Originally published Wednesday, September 27, 2006 at 12:00 AM
Editorial
Local news means ... more local news
Media ownership is too serious a question to be the subject of political games at the Federal Communications Commission. But under former Chairman...
Media ownership is too serious a question to be the subject of political games at the Federal Communications Commission. But under former Chairman Michael Powell, the FCC started a study of media concentration, saw results critical to industry trends and quietly shelved the study.
Former FCC staff attorney Adam Candeub, now a law professor at Michigan State University, told the Associated Press that senior managers at the FCC ordered that "every last piece" of the report be destroyed.
As so often happens, someone saved a copy. It was mentioned in 2004 during hearings, and was recently made public by Sen. Barbara Boxer, D-Calif.
The study says television stations with local owners cover more local news than do stations with out-of-town owners. The gap is statistically large: In a typical news broadcast, in which the editorial time is 30 minutes minus several minutes of commercials, the locally owned stations had five and a half minutes more of local content.
This observation was not based on a small sample, but on a database of 4,078 news stories broadcast in 1998.
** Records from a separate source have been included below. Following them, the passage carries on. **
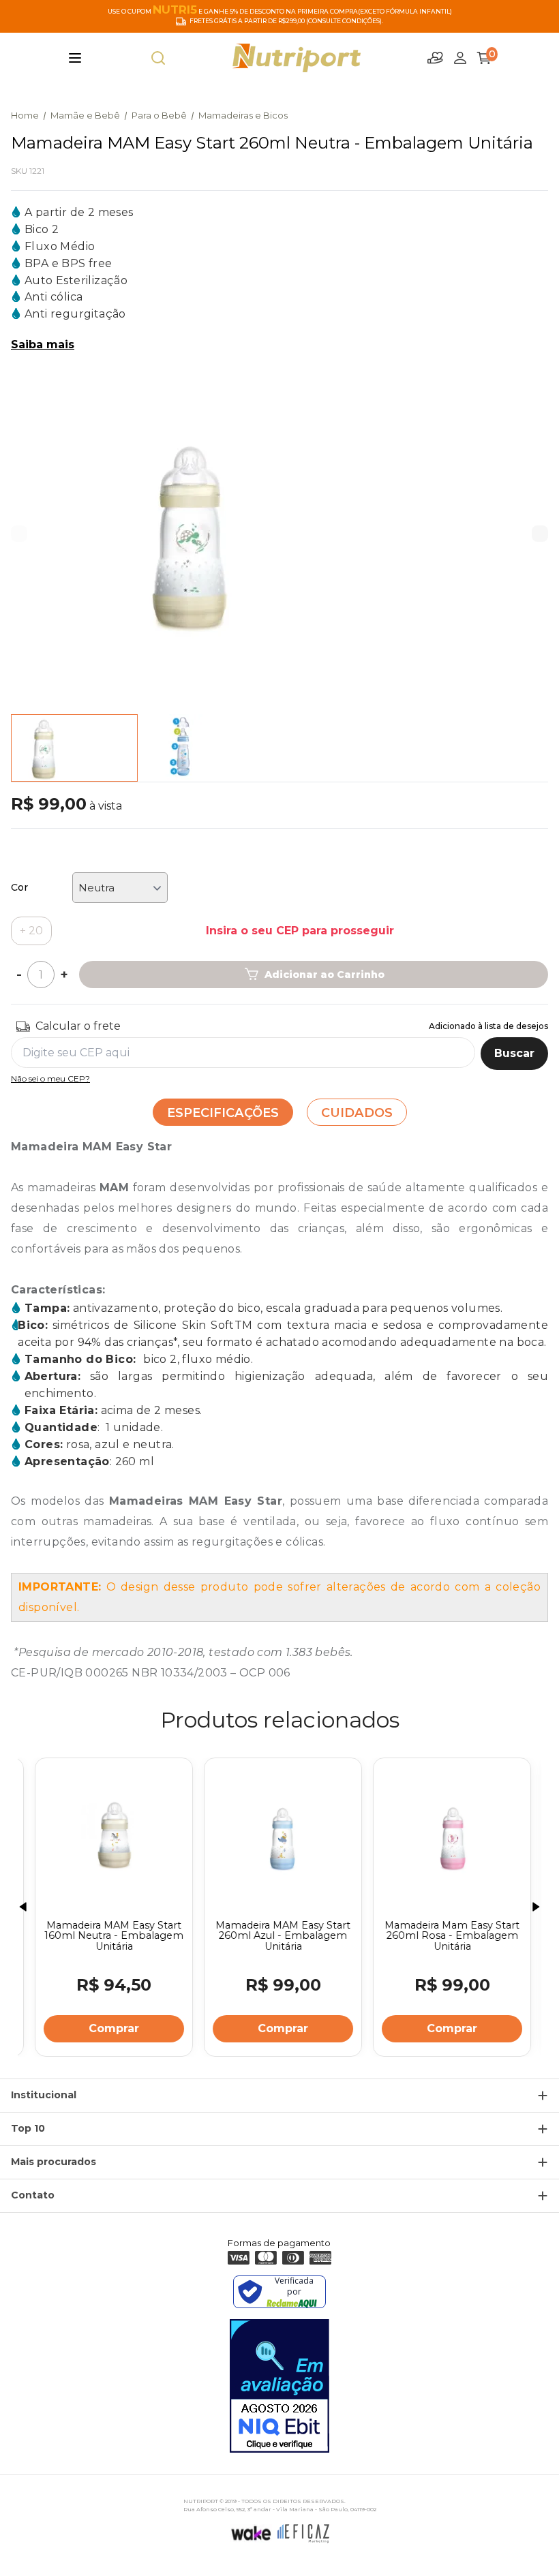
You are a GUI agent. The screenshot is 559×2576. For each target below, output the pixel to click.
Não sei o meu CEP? (50, 1078)
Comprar (110, 2028)
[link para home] (296, 58)
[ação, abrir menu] (75, 58)
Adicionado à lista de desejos (488, 1026)
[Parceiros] (435, 58)
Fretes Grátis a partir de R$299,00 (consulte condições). (286, 21)
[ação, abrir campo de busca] (158, 58)
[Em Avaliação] (279, 2386)
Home (25, 115)
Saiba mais (42, 344)
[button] (540, 533)
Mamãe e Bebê (85, 115)
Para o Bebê (159, 115)
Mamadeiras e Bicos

The implication is that the growth of media mega-chains tends to homogenize the news and make each town's outlets more interchangeable. The result is soporific to local politics and a community's sense of itself.
Local owners care about local news. Many people could have told the FCC that, and some did, but under Powell the majority on the FCC didn't want to hear it. It was in the midst of a plan to lift restrictions on media mergers, allowing them to be ever more elephantine, and it didn't want any study to trip it up.
The current FCC chairman, Kevin Martin, has been more cautious than Powell, and he needs to be more cautious still.
There is no need to liberalize media ownership limits, and much reason to keep them just as they are.